We have studied about molecular identities of stretch-activated (SA) channels and the mechanism of Ca2+ influx evoked by mechanical stretch in human umbilical vein endothelial cells (HUVECs). Previously, we showed that a targeting suppression of transient receptor potential 2 (TRPV2) protein expression in HUVEC using a TRPV2-specific morphorino-oligo completely blocked a transient increase of intracellular Ca2+ in response to stretch through the activation of SA channels. Furthermore, after these morphant HUVECs were subjected to 20% uni-axial cyclic stretch at 1 Hz for 1 h, neither a stretch-enhanced stress fiber formation nor a shift in the cell orientation transverse to the strain direction could not be observed. From these results, we concluded that TRPV2 would be a key component of SA channel complex and stretch-induced reorganization of cytoskeletons in HUVEC. Here, we examined the remodeling of Ca2+ responses evoked by uni-axial cyclic stretch in HUVEC. Before and after the cyclic stretch, a magnitude of single stretch-evoked Ca2+ transient did not change.
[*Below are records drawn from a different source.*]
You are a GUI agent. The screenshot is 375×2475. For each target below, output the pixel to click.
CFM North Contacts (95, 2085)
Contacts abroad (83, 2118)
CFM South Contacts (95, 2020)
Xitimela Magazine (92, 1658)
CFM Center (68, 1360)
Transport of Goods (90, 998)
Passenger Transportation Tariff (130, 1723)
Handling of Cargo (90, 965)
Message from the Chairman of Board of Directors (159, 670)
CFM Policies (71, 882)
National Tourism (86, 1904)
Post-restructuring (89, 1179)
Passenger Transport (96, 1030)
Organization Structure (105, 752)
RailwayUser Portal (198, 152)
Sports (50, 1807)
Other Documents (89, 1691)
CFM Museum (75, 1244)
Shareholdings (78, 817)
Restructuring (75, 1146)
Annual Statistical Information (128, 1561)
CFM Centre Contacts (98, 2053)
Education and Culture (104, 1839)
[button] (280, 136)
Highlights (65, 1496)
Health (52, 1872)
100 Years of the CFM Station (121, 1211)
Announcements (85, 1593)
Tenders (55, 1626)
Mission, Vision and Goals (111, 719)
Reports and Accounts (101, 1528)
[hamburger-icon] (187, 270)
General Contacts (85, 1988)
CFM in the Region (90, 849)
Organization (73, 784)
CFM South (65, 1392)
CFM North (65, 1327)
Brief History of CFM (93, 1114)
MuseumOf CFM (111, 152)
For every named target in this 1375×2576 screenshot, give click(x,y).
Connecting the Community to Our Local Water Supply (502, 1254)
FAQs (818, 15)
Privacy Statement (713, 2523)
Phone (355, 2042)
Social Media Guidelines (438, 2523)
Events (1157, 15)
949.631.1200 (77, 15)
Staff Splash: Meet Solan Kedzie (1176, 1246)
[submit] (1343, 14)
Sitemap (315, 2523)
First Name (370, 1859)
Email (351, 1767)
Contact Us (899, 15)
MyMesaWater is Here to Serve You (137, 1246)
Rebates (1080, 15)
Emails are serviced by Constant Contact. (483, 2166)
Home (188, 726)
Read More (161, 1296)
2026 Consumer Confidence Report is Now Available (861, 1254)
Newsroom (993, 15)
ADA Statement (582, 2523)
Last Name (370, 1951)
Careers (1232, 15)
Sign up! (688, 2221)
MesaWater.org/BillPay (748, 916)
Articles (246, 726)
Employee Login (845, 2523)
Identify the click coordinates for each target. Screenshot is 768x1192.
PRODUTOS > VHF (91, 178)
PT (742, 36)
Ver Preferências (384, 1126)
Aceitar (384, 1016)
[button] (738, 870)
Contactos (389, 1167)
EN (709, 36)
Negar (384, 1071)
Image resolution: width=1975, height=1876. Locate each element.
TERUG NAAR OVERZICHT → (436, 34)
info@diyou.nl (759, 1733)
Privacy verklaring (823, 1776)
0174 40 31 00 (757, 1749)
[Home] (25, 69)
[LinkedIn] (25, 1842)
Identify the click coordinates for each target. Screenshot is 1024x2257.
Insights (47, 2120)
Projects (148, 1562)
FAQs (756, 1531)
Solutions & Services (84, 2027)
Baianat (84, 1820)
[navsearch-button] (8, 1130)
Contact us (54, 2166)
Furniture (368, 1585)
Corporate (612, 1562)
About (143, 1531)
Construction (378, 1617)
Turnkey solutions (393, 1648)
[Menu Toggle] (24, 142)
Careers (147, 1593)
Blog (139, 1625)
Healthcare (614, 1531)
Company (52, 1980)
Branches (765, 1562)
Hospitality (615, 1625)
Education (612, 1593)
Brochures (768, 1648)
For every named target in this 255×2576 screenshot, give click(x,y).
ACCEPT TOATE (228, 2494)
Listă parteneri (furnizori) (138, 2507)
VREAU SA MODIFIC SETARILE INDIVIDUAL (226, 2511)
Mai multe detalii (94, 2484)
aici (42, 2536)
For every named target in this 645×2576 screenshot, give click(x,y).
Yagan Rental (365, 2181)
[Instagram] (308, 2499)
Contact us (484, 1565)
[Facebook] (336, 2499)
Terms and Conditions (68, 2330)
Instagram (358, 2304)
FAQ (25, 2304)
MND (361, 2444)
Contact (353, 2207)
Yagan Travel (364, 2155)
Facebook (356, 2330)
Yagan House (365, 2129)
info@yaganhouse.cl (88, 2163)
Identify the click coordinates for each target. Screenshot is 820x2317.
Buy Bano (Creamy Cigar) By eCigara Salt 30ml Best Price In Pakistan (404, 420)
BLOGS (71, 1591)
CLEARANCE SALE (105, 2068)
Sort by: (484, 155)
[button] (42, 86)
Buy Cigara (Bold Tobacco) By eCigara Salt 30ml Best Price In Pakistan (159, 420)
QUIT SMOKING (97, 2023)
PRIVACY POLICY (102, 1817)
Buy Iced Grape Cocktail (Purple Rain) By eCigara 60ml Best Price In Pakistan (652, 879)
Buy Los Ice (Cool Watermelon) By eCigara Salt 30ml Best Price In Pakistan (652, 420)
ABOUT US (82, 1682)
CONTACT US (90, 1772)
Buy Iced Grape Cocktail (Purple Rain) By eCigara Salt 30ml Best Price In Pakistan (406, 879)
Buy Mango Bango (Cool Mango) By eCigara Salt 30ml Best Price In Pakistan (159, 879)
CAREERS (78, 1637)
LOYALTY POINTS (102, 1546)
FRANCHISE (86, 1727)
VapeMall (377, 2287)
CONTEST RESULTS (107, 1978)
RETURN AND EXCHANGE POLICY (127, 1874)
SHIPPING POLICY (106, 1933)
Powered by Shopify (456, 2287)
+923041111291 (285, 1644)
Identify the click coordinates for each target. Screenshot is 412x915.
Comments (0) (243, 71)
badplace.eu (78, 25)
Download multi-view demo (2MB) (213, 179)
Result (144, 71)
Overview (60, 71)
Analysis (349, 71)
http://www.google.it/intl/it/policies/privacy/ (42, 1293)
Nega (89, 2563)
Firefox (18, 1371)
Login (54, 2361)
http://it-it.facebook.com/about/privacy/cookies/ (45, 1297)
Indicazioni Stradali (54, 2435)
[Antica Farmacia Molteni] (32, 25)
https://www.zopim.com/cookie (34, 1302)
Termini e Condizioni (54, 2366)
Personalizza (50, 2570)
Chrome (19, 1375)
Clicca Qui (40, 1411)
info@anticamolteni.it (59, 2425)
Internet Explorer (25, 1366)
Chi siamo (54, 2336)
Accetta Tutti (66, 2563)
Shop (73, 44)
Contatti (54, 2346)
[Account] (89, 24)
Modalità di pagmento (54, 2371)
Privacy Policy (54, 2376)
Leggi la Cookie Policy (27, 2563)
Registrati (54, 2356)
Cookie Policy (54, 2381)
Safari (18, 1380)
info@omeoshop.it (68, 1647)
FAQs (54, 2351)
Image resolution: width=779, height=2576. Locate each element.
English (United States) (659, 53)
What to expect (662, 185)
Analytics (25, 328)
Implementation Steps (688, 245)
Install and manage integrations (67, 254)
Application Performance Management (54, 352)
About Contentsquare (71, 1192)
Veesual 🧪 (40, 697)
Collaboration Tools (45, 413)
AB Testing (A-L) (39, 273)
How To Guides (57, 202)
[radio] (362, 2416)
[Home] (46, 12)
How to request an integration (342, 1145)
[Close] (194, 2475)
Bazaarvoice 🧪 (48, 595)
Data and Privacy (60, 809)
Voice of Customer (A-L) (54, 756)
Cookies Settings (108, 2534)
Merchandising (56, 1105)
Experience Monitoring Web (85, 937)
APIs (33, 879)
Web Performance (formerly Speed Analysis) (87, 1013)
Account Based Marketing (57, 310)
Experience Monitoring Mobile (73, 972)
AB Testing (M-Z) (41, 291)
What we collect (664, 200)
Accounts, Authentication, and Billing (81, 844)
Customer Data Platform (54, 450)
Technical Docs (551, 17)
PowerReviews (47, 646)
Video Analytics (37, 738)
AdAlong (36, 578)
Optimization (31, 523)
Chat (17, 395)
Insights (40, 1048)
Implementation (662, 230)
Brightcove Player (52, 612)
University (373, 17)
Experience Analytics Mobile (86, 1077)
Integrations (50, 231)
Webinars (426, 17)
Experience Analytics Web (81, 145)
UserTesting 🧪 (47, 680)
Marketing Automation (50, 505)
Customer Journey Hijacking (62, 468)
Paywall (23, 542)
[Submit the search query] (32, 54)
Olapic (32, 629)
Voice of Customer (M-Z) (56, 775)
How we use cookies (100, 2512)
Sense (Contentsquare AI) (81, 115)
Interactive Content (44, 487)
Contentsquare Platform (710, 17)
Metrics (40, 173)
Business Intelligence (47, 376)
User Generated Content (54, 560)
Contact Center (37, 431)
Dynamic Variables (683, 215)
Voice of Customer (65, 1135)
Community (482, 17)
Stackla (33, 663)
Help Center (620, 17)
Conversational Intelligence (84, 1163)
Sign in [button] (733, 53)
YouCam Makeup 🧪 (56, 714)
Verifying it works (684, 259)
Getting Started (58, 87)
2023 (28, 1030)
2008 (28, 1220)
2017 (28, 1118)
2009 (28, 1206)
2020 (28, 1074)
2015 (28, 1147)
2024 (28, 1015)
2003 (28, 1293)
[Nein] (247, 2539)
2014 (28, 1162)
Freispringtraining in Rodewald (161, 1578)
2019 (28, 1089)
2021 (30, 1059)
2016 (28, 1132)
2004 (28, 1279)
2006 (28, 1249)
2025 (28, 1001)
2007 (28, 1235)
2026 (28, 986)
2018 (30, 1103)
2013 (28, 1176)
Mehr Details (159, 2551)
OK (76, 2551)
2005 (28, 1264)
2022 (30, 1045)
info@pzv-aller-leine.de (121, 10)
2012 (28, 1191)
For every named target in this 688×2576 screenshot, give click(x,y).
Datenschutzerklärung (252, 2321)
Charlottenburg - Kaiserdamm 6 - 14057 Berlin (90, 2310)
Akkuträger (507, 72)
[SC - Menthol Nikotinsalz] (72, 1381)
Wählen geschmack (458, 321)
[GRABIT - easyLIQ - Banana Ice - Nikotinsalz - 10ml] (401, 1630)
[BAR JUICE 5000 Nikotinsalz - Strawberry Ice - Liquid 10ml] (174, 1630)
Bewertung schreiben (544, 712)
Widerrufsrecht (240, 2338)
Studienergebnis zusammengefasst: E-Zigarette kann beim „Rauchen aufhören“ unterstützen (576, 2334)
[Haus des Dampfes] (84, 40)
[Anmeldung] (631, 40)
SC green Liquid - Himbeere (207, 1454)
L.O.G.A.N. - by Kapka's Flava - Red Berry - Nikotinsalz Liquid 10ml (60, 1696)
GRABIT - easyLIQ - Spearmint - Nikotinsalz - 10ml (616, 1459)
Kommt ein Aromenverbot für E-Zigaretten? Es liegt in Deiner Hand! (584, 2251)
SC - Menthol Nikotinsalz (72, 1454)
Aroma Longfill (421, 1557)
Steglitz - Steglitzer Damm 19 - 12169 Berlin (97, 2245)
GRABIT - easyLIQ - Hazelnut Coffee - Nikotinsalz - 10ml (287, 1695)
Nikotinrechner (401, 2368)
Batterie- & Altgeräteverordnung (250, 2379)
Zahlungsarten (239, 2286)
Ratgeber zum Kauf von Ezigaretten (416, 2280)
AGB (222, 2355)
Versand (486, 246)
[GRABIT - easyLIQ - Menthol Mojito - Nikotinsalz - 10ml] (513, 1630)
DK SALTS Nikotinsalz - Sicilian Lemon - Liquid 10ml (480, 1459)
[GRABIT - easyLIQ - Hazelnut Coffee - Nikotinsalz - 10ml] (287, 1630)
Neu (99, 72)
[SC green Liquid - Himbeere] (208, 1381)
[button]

However, the Ca2+ influx through the store-operated Ca2+ channels (SOCs) was significantly increased after stretch stimulation. Recent studies have demonstrated that caveolae are microdomains in the plasma membrane and contain functionally organized signaling molecules, including Ca2+ signaling. Immunohistochemistry revealed accumulation of caveolin-1 and TRPCs, some of which serve as SOCs, in caveolae after the cyclic stretch to HUVEC. Electron microscopy confirmed that the incidence of caveolae in HUVEC was increased after the stretch. On the other hands, TRPV2-knocked down HUVECs suppressed the increased SOC activities and caveolae formation after cyclic stretch. Such the up-regulation of SOC activities through stretch-dependent TRPV2 activation might contribute to sustained intracellular Ca2+ increase, which is thought to be a primary etiology of the vascular remodeling, and a potent risk factor of pressure-dependent hypertrophic diseases.